GIVEN PASSAGE: Begin

I am using the AI for building cooking recipes for my multicooker :D Not exactly innovative, but very useful to me personally

Nika

@sk_uxpin And does shipping it to a broader audience go well?

Stan Kolotinskiy

@busmark_w_nika hahaha, nope, the recipes are rather lame or very simple - I just can't cook at all, so that is helping me a lot, but would probably be useless for anyone else :D

Nika

@sk_uxpin I think that everybody should create and use what is currently needed for their purposes :D

Stan Kolotinskiy

@busmark_w_nika definitely, that's why in this case I wouldn't try to share it with anyone :D

Ben
Maybe think the framing should be different. The question „what has AI created that was useful and innovative” treats AI as if it were the creator. From my POV, It isn’t. It’s an accelerator. An executor. The right question is: what have people built with AI that they couldn’t have built before? Concrete example from my own work: I’m a solo founder. Last week I deployed four AI agents that monitor my Discord, write bug reports, fix trivial issues, and summarize everything for me twice a day. Setup: 3 weeks. Running cost: ~100€/month. Equivalent staff cost in Germany: 250k€+/year. That’s not innovative because the AI wrote clever code. It’s innovative because a single person now operates with the leverage of a small team. Different example: Two days ago I shipped three independent games on Reddit, built in 2 days from a larger existing game. New distribution channel: 500M users. Without AI: weeks of porting work I’d never have prioritized. Recently saw a video of Jimmy Carr. Think he put it well: AI is like the left brain. Good with data and clear tasks. Creativity is still a human thing. But creativity at the architecture level, applied at AI speed, is genuinely new. The innovation isn’t in the AI. It’s in what a clear-thinking person can now do with AI. (Sorry that got longer than planned lol).
Nika

@bencrypto__23 you are right, we can achieve many things with AI (especially for personal projects) that is a huge win. Tho I would welcome some projects that can shift humankind as a whole. Something with medicine, space, energy renewal resources.

Felicite Moorman

LOVE this question! Lurking! ;-)

Nika

@felicitemoorman Enjoy answers of all AI enthusiasts :D

Julia Zakharova

use as a second brain

Nika

@julia_zakharova2 Some people use it as it was their only one :D and that can be dangerous :D

Nida E Zahra Zaidi

stuff like ai coding assistants, mcp integrations, real-time research agents etc feel way more transformative than just text/image generation because they actually change how people work day to day 😅

Nika

@nidaezahraaa They are, because agents can save more time than single image generation :)

GIVEN PASSAGE: End
GIVEN INFORMATION: Begin

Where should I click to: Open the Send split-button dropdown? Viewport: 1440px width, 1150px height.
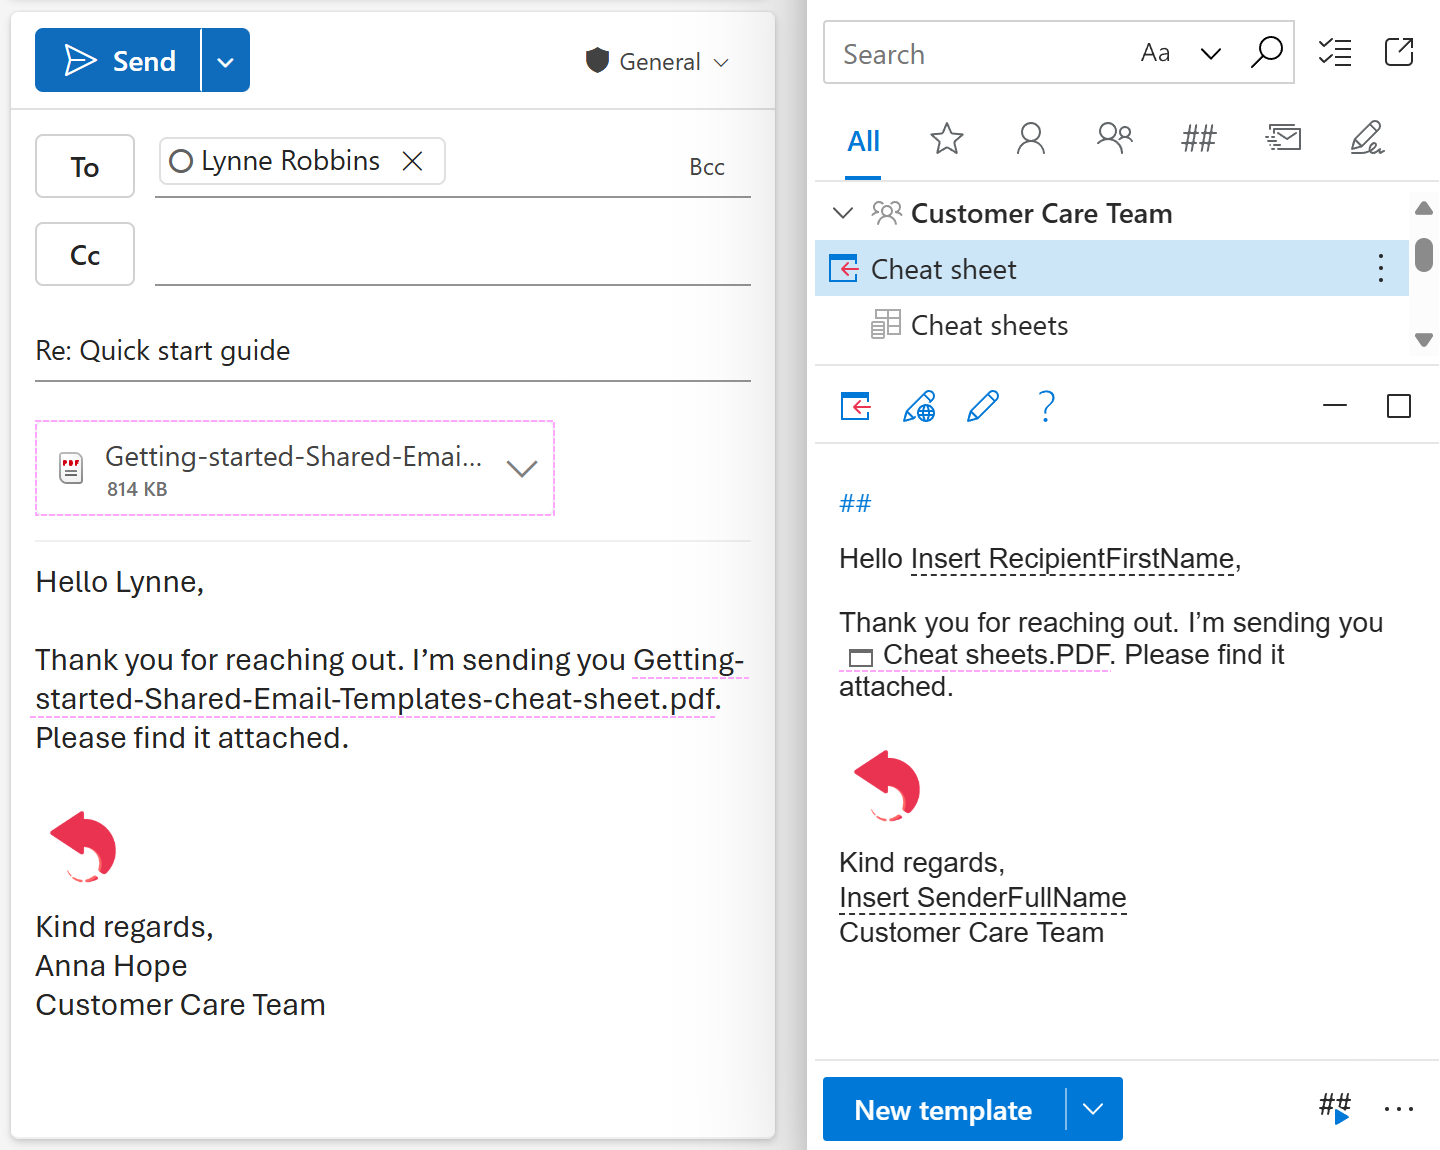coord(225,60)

GIVEN INFORMATION: End
GIVEN INFORMATION: Begin

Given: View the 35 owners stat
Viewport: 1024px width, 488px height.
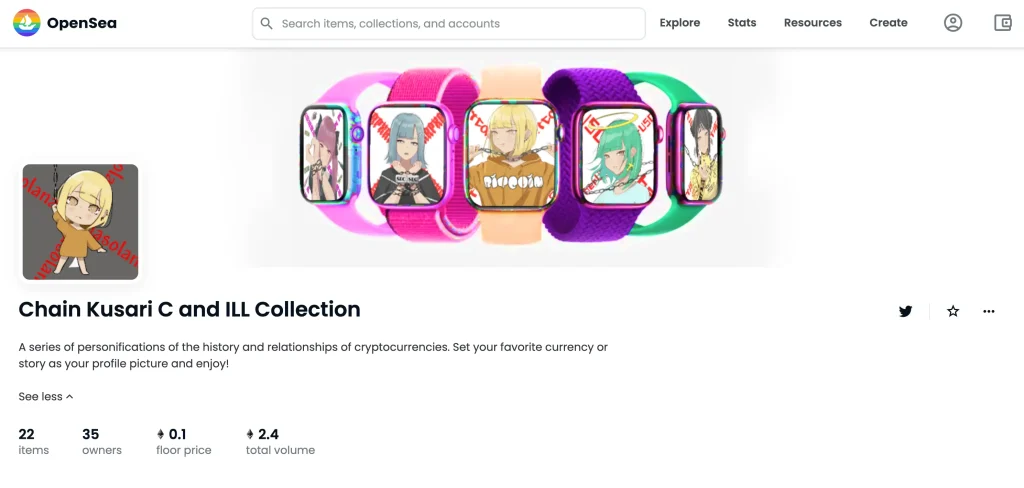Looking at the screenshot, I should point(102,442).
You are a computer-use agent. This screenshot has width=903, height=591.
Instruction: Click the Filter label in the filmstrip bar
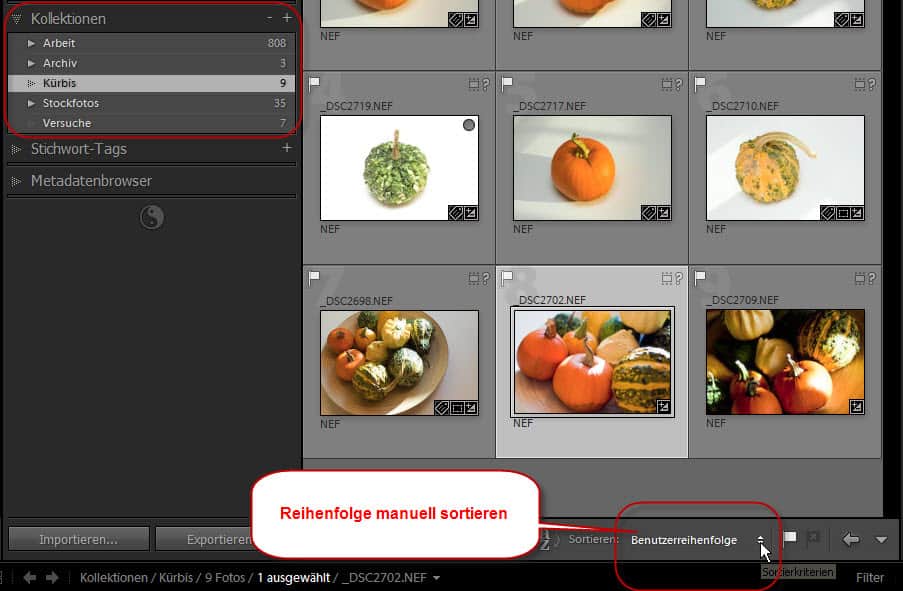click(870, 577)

GIVEN INFORMATION: End

ASSIGNED TASK: From the discussion thread about useful AI creations, list each distinct name that appears as a commenter, giving each name once.

REPLY:
Stan Kolotinskiy
Nika
Ben
Felicite Moorman
Julia Zakharova
Nida E Zahra Zaidi